Laboratory of Nutrition and Endocrinology, National Institute of Arthritis and Metabolic Diseases, National Institutes of Health, Bethesda, Maryland

Liver fatty acid changes were studied during the development of an uncomplicated protein deficiency and in protein deficiency complicated by the addition of 0.30% methionine to the protein-free diet. (Only slightly fatty livers are produced in uncomplicated protein deficiency, whereas very fatty livers are produced by including methionine or cystine in a protein-free diet.) In general the fatty acid changes in adult male rats fed either diet followed similar patterns, although the extent of the changes was different. The increase in liver fatty acids could be accounted for almost entirely by elevations in palmitate, oleate, and linoleate. When dietary fat (corn oil) was omitted, however, the contribution by linoleate was depressed almost completely, being substituted for by palmitoleate and oleate. Significant loss of all fatty acids from the phospholipid fraction occurred. The presence of methionine in the protein-free diet in general protected against the loss of fatty acids from this fraction.
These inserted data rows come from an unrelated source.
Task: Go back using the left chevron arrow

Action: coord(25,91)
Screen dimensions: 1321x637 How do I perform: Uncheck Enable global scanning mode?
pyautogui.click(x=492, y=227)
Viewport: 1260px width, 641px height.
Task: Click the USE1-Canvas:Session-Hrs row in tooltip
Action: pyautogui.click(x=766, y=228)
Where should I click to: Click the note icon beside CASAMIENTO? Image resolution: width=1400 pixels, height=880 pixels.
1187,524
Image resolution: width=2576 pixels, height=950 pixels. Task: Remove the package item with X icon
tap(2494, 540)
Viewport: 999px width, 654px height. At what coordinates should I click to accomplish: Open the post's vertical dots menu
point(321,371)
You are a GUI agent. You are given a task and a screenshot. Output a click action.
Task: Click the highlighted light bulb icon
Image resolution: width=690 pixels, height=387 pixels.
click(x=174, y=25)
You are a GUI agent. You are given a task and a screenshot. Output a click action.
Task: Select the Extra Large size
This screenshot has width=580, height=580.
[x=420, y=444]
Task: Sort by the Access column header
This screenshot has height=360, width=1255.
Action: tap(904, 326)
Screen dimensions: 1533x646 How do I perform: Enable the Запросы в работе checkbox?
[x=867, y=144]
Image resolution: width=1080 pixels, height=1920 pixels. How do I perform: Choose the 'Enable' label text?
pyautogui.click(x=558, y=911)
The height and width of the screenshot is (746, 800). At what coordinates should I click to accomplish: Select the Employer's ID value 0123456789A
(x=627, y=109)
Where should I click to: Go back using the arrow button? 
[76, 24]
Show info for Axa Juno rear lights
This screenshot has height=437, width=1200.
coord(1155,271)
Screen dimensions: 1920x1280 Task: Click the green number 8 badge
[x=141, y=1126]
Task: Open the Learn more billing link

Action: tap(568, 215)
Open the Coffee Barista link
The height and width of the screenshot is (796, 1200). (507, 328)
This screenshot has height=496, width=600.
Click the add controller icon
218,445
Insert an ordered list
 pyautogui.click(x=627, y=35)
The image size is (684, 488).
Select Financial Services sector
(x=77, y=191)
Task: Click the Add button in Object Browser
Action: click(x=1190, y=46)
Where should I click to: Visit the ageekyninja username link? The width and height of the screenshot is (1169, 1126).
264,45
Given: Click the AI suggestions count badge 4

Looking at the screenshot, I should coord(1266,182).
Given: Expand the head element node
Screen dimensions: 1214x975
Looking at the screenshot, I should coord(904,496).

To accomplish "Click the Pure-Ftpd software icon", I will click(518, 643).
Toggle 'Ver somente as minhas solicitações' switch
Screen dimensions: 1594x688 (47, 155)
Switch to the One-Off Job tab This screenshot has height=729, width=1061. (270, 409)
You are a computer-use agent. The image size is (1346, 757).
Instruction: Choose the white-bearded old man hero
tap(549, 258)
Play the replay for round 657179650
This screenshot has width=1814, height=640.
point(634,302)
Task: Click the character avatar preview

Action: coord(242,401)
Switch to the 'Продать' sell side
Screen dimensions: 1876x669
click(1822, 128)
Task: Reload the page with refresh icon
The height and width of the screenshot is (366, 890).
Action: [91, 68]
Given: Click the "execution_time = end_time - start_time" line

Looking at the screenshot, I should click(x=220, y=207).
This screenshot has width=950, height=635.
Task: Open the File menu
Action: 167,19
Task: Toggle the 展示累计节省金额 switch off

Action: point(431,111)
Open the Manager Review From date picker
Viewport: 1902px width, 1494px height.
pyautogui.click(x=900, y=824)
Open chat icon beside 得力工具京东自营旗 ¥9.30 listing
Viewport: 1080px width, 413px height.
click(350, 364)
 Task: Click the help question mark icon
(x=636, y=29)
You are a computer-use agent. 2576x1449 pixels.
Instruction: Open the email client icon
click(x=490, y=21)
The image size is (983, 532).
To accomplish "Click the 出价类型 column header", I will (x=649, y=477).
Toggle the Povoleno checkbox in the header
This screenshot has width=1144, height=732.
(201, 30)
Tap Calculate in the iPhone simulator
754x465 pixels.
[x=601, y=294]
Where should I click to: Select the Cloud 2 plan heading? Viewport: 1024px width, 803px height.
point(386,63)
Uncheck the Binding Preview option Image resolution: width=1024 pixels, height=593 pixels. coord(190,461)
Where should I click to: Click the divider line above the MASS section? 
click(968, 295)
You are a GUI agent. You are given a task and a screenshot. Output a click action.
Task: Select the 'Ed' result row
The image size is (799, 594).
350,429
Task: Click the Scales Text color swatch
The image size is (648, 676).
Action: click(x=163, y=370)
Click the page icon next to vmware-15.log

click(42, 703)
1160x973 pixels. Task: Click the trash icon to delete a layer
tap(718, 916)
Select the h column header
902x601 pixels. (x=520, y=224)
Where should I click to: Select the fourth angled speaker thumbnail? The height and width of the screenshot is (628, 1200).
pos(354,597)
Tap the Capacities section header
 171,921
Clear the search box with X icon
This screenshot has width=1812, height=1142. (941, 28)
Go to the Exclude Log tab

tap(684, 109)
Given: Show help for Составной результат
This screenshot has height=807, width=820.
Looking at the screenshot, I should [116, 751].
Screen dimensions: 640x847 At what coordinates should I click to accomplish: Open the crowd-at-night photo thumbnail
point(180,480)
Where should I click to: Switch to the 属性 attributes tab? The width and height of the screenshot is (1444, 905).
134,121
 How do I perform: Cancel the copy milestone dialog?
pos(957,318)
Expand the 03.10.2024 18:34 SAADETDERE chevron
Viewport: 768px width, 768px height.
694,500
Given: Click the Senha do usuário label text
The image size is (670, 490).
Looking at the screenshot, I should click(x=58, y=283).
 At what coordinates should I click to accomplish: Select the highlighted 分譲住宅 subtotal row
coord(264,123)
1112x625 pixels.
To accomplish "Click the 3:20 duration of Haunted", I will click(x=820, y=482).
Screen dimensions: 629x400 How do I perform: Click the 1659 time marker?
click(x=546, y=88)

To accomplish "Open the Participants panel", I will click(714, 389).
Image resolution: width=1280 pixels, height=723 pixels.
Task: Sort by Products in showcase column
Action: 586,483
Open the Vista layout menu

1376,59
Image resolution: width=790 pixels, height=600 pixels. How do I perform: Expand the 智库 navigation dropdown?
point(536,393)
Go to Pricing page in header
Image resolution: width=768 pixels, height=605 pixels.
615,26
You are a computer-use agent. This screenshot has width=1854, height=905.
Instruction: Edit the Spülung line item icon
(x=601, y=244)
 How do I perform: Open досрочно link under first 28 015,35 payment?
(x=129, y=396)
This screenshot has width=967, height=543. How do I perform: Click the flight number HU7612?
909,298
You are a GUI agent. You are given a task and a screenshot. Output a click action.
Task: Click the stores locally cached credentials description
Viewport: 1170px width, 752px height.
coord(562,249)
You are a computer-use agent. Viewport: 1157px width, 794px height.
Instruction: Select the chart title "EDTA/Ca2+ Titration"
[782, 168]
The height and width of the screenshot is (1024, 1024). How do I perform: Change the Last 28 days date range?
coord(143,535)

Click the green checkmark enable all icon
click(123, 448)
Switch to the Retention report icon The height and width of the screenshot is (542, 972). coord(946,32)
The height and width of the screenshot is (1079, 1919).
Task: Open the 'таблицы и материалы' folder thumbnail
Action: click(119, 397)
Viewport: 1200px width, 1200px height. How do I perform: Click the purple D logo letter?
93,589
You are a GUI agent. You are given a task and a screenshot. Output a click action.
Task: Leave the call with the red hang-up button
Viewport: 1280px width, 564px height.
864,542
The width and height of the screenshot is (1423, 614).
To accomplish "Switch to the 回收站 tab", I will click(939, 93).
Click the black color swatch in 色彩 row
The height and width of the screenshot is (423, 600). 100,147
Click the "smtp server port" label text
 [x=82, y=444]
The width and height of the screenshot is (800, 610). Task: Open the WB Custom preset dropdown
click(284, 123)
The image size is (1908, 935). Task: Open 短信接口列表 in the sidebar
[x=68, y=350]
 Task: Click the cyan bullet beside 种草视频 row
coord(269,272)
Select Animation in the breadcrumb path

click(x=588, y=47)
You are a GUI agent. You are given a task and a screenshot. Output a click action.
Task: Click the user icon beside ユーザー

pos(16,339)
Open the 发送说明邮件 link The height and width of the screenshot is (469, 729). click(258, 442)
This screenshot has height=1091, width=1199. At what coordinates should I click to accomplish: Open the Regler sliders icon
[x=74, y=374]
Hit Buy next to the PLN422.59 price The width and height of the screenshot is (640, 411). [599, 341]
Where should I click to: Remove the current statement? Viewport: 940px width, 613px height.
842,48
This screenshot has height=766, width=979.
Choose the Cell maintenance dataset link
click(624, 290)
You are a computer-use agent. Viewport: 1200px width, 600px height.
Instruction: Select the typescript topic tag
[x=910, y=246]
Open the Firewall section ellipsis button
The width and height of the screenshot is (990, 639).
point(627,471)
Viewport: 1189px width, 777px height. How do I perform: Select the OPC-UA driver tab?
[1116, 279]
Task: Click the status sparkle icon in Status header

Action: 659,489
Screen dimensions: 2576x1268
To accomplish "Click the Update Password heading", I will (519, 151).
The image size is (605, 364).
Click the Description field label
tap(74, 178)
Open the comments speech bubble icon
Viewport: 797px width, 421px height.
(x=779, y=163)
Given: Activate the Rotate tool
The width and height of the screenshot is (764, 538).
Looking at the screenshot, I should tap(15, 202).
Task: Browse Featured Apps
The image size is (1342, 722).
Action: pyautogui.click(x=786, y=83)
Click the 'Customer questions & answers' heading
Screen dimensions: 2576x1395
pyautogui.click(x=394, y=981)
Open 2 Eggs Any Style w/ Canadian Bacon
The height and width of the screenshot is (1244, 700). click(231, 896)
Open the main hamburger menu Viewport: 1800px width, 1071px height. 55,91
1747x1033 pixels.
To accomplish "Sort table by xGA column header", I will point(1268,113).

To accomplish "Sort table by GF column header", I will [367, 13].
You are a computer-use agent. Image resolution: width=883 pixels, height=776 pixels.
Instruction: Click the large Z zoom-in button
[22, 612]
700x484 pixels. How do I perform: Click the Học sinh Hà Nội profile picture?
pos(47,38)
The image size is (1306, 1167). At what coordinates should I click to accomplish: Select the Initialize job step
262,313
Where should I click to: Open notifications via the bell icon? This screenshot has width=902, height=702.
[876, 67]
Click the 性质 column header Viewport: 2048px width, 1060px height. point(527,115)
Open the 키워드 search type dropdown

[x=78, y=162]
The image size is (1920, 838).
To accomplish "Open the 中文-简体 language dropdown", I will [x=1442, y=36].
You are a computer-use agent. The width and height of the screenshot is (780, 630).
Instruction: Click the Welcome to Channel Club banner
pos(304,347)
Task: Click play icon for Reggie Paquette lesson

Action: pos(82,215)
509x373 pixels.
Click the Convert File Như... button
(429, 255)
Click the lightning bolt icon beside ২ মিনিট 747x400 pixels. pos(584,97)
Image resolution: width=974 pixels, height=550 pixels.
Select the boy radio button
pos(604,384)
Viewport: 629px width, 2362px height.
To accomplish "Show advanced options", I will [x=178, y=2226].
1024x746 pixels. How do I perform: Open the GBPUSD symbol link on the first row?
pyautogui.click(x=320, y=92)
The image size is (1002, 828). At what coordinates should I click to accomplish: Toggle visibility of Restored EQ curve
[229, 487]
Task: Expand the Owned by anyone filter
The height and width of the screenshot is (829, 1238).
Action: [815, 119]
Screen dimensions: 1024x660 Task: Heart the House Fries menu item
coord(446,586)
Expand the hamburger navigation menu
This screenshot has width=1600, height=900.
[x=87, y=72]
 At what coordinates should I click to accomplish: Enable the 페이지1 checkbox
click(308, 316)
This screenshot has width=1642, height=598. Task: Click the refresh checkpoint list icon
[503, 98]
Palmitoleate and oleate substituted for linoleate in the phospholipid fraction when dietary corn oil was omitted. The fat in the fatty livers produced by methionine or cystine was accounted for almost entirely by marked increases in neutral lipid palmitate, oleate, and linoleate. Cystine, methionine, and valine fed in the protein-free diet increased arachidonate concentration in the neutral lipid fraction, whereas leucine depressed it almost completely. When protein repletion was begun, all fatty acids except linoleate and arachidonate returned to extremely high values in the livers of the protein-free rats and to a much less extent in livers of the rats previously fed methionine in the protein-free diet. These studies suggest the following general conclusions: An as yet unknown mechanism allows the production of fatty livers when methionine is present in a protein-free ration. If linoleate is present in the diet, it accounts for a large part of the fat; but palmitoleate and oleate can substitute for linoleate. An imbalance between fat-synthesizing systems and fat-secreting systems in the liver probably accounts for a very large, transient increase in fatty acid concentrations when protein is reintroduced into the diet of protein-deficient animals. The enzyme systems involved in producing arachidonate from linoleate appear to be sharply impaired by protein deficiency. Methionine fed in a protein-deficient diet, however, almost completely prevents this effect.